Consonant with Bush's radical doctrine of pre-emptive war, national missile "defense" offers the U.S. the exquisite pre-emptive capability: to be able to take out any weapons system from any adversary before it could ever be used. It represents the ultimate decapitation of any enemy's conventional war fighting capability.

But remember the caution above. The simplest workaround to missile "defense" is to simply bypass the system, to deliver nuclear weapons through conventional means-boats, trucks, airplanes, etc. Think of the French Maginot Line in World War II. German Panzer divisions simply drove around this supposedly impregnable line of fortresses, leaving to the English language the standard epithet for an expensive, ineffective illusion of defense.

Far from making the world safer from nuclear threats, then, national missile offense actually increases such risks. For alternatives are cheap, more discreet than missiles, and much more certain of success. And by both provoking such recourse while starving the nation of the means to defend against it, missile "defense" leaves the US far less secure than if the system had never been built in the first place.

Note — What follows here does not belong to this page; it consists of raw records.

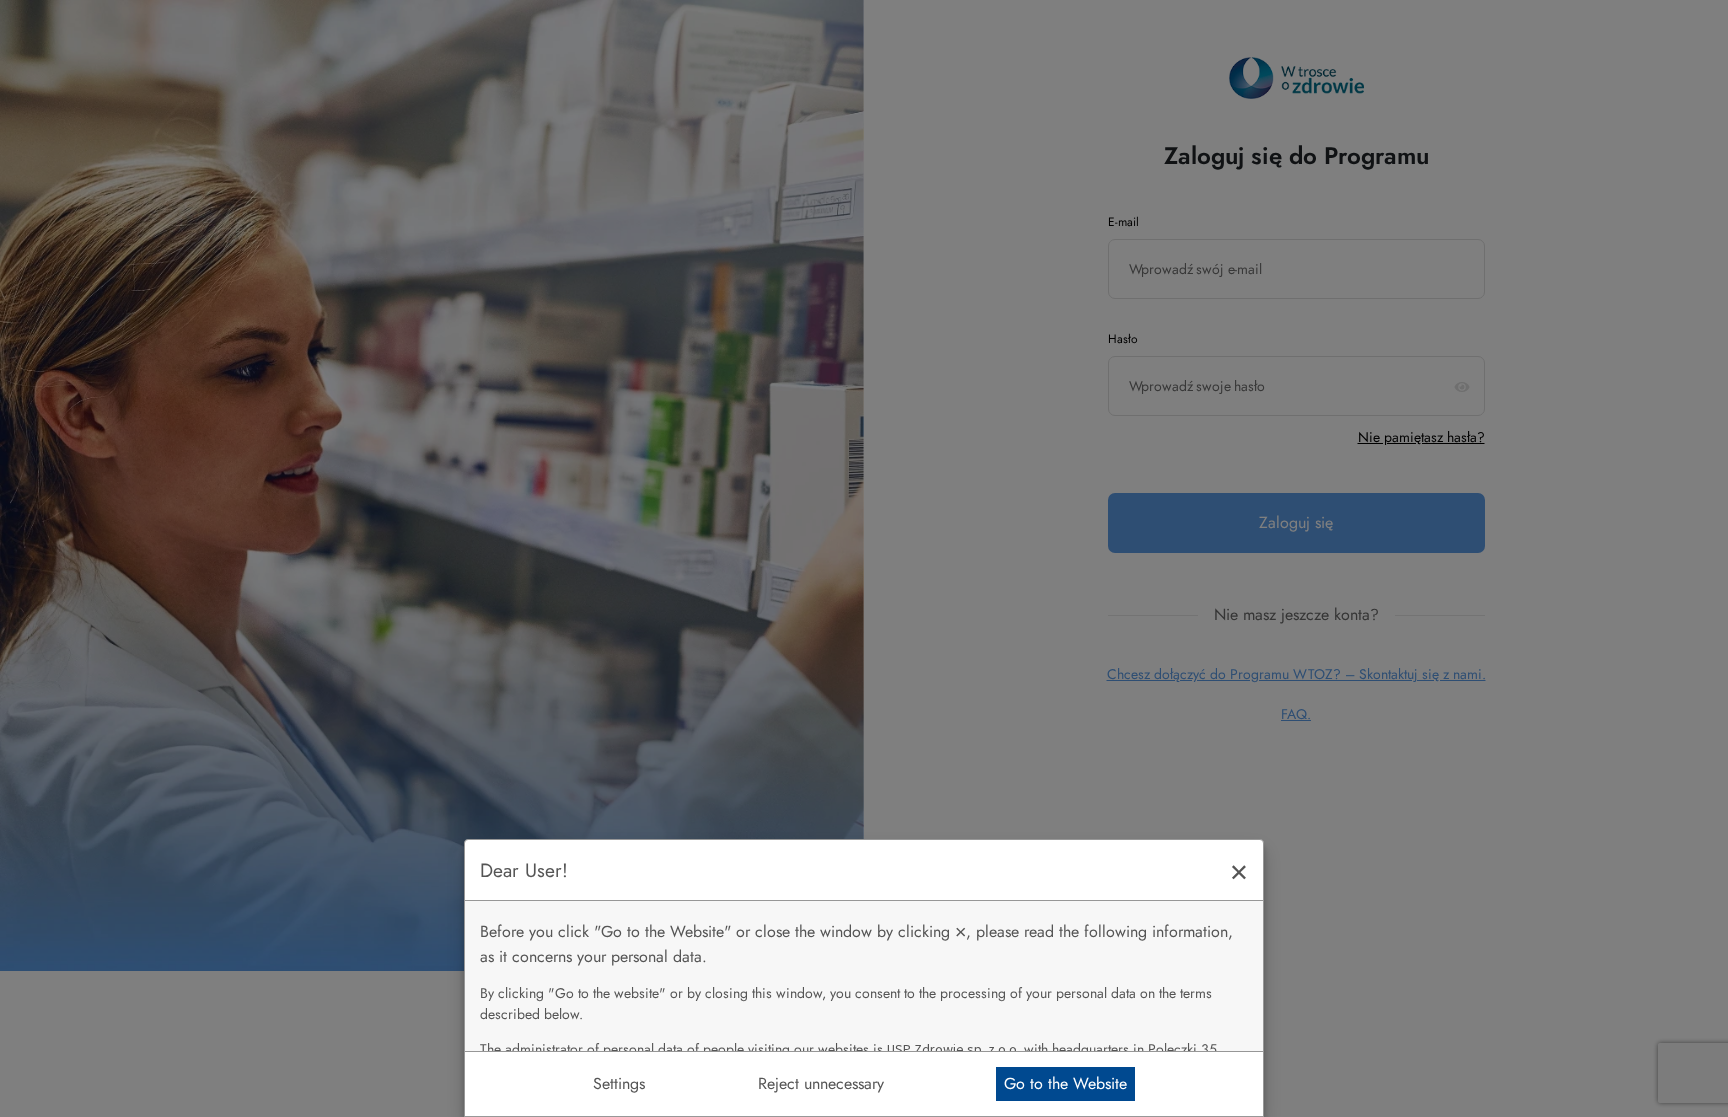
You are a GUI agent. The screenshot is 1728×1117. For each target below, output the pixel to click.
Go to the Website (1065, 1083)
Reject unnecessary (821, 1083)
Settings (619, 1083)
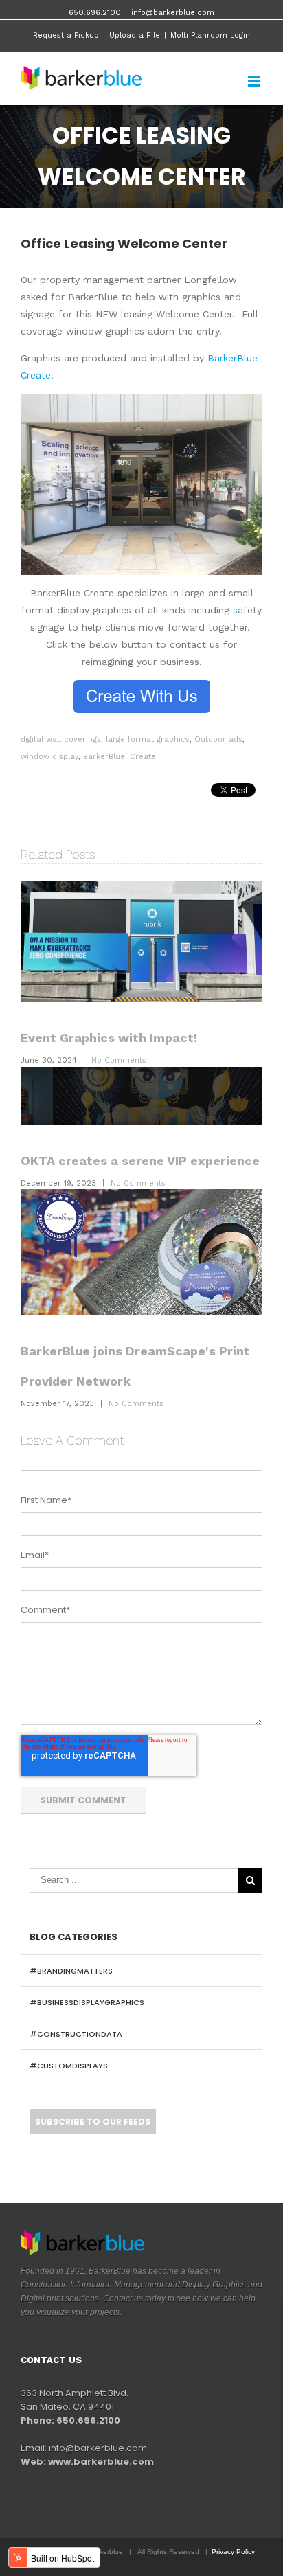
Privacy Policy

The second real rationale for missile "defense" is that it has always been a welfare program for large military contractors whose gravy train dried up with the end of the Cold War. Like it or not, we have a class of politically well-connected dependents in this country who live at the trough of military spending-they can't do anything else. They are big. They are powerful. And they spend millions of dollars buying politicians the way most people buy groceries.

From their point of view, missile "defense" is the perfect weapon system: it is unnecessary; it doesn't have to work as defense; it generates hundreds of billions of dollars in direct revenue; and the cherry on top of the sundae is that since it invites retaliation by China and Russia, it delivers a new, built-in global arms race, a vast new opportunity to arm all sides of all new global conflicts for the next half-century. It is the Mother of All Self Licking Ice Cream Cones.

Either of these rationales-missile "defense" as missile offense, or missile "defense" as corporate welfare-provide a more credible explanation of known motives and technical realities than do the childish fantasies of "defense" offered by the military.

It is a particular perversity of our political process that this dangerous, Rube Goldberg scheme has become the litmus test of "strength" in military affairs. And the mainstream media is not simply culpable but craven in the perpetration of the fraud. It has not only shown itself timorous in taking on the powerful weapons industry. It has, as with the invasion of Iraq, happily put itself at the industry's disposal to act as its Hallelujah Chorus in the selling of the program to an ignorant, credulous public.

But the failed Iraq invasion notwithstanding, the U.S. is still stronger today than it has ever been. We won the Cold War, remember? There are no credible challengers to U.S. military might anywhere in the world. If ever there was a time to offer the world a true "Pax Americana" this is it.

This is the first opportunity in fifty years to be not just strong but wise, to seize the peace we fought half a century to win and turn it into a prosperity that buoys all the world. We have a rare opportunity to make former enemies reluctant to wage war against their greatest benefactor, to make them, instead, co-creators in a more peaceful, more prosperous world for all of humanity.

We seized a similar such opportunity at the end of World War II. The Marshall Plan not only rebuilt Europe from the ashes of the greatest devastation ever, it not only proved an effective bulwark for shattered democratic states against the predation of Soviet aggression, it also jump-started the greatest engine of wealth creation the world has ever seen.

But missile "defense" renders such possibilities stillborn. While it is an unequaled, unending bonanza for the U.S. weapons industry, missile "defense" would be the death knell of the just and peaceful and prosperous future the world's people now deserve.